An interactive harvesting exhibit timed your ability to pick tomatoes to see how much you would make if you worked in the commercial farming industry.  This activity, while aimed at younger audiences, was attractive to my adult classmates. The timmer combined with a comparative pay chart was an effective tool to create empathy for the plight of migrant workers regarding the low pay they receive for their physically high labor. The exhibit was socially successful in creating a dialog between visitors. A classmate told me about his youth where he and his brother were paid ten cents a pound as blueberry pickers, and I replied with my experience picking pecans when I was a kid for a payout of five dollars a bag.  Both of us worked these jobs for extra spending money, but our experiences differed in that he saw how it was a livelihood for others while working side by side with them due to the farmed nature of the work. Whereas I did not have that experience as there was no centralized orchard of pecan trees in my town, you just had to find trees that grew throughout the area that were free of infestation and readily dropping their nuts. I never bothered to learn how much the bags weighed as we just had to stuff enough high-quality pecans into them until you almost couldn’t get a twist tie onto the top for it to be considered full.
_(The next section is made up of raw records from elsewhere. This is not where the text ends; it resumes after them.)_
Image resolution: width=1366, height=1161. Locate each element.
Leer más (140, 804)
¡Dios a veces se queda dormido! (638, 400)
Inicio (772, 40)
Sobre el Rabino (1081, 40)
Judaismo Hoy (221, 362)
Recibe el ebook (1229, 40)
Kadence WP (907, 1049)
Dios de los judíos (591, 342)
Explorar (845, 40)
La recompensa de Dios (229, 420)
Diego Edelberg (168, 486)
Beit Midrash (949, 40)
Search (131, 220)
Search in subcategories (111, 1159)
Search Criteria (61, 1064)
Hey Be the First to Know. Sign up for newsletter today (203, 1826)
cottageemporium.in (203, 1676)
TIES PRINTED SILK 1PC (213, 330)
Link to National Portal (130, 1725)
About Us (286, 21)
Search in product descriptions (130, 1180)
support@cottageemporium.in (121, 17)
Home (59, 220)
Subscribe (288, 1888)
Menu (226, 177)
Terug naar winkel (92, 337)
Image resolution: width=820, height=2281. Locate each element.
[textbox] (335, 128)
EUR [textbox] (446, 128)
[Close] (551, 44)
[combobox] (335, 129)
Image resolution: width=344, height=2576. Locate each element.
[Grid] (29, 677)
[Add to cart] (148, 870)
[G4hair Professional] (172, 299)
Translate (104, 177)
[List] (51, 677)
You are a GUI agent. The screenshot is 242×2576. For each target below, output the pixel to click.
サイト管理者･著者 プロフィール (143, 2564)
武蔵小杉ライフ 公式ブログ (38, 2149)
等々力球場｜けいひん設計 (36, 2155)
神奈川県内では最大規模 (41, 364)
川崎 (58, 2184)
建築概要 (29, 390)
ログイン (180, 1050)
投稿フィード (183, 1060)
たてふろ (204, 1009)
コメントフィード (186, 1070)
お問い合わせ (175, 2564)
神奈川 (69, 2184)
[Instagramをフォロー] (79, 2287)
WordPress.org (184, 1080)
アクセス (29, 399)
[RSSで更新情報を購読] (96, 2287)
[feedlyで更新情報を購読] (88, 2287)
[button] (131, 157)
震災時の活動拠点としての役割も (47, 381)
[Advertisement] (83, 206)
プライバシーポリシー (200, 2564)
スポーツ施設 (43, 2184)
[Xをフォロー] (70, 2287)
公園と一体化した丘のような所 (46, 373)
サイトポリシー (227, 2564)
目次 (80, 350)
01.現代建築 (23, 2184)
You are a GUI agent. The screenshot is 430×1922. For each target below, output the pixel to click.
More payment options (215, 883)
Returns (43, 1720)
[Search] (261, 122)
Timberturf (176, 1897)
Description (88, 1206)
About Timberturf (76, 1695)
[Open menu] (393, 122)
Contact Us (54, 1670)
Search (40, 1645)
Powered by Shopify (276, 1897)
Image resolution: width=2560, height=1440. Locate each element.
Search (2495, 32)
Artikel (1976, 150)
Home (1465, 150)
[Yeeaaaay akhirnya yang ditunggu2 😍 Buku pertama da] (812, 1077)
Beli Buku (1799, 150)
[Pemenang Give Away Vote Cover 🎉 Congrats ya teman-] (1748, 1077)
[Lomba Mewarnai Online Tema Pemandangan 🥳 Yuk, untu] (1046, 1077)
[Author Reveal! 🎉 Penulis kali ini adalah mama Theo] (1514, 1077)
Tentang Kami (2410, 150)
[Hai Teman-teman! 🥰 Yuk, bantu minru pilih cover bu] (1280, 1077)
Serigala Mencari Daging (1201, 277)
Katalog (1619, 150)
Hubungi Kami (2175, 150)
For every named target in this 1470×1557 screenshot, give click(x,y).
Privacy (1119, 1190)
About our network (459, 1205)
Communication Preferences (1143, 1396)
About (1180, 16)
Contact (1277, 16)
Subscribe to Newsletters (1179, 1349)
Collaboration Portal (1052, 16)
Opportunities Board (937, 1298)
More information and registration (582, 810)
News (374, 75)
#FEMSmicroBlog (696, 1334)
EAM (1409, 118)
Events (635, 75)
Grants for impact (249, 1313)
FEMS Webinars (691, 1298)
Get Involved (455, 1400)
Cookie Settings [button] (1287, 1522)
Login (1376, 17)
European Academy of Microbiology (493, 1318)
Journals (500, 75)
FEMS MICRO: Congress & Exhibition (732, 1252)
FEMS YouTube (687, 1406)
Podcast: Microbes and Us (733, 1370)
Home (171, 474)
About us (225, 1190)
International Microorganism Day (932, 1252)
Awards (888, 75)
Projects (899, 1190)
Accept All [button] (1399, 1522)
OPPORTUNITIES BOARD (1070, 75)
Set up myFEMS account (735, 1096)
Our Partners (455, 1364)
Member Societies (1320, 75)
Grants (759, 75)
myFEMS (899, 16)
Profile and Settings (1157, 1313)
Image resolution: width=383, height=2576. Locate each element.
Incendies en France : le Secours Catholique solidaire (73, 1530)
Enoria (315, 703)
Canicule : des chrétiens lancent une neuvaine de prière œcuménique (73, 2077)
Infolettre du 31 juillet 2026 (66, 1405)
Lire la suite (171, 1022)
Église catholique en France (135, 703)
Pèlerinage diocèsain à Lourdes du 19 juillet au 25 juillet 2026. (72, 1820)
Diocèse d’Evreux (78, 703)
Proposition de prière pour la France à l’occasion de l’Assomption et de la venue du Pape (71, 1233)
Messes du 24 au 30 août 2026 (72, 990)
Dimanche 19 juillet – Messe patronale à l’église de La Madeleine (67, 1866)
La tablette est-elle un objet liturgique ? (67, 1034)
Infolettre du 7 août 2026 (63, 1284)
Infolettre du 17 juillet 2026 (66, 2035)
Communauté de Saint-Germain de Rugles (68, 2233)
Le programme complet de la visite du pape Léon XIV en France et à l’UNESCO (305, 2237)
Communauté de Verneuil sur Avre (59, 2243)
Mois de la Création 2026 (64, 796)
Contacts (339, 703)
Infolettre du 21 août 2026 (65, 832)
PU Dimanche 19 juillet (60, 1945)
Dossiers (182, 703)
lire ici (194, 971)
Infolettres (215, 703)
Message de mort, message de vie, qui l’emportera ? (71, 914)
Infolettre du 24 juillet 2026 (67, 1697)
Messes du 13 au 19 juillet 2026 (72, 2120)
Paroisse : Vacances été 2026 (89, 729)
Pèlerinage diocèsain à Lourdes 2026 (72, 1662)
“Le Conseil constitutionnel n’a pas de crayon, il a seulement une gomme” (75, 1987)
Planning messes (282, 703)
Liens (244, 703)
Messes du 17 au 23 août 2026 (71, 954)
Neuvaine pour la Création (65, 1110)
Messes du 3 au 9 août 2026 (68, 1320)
I rarely saw adults out gathering nuts but regularly saw them at the turn-in building. So I was not unaware of the true laborers, just not as acutely as my classmate.

In a conversation that contained perturbed nostalgia, several of my classmates and I talked about bringing lunches to school due to the unaffordability of school lunch programs while standing at the exhibit about the actual costs and general lack of nutrition brought on by government requirements. After that, I fully took on the role of a visitor and looked through the exhibits for my most valued memory of government-provided food called by the simple moniker “government cheese.” But for all the appropriately elaborated-upon food chain problems and government distribution failures in the exhibition, the one thing that, at least in my opinion, the social programs got right was oddly not to be found. I walked through more than once looking for that relic of the Regan administration’s sustenance programs. But the iconic USDA stamped waxy brown cardboard box was missing from the displayed historical canon. I asked those present who were old enough if they remembered it, only to find out that I came from a background with a history of more food insecurity than the majority of them. Only two people knew about what I was referring to.  One person had been given it at camp, and another, like my family, received it as food supplementation. What I have always perceived as a commonality for some generations is perhaps not as common as I thought. Should I ever find myself curating an exhibition on hunger issues in America, the politically controversial and socially divisive object that is “government cheese” will be represented.